__EXERCISE GOAL__. Select the lines of the records containing the word "agent" and list them.

__EXTRACTED ENTRIES__.
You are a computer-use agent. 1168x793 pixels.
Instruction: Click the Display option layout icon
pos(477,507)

...

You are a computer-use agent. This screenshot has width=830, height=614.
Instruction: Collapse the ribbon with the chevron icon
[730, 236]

__TASK SOLUTION__.
You are a computer-use agent. 1168x793 pixels.
You are a computer-use agent. This screenshot has width=830, height=614.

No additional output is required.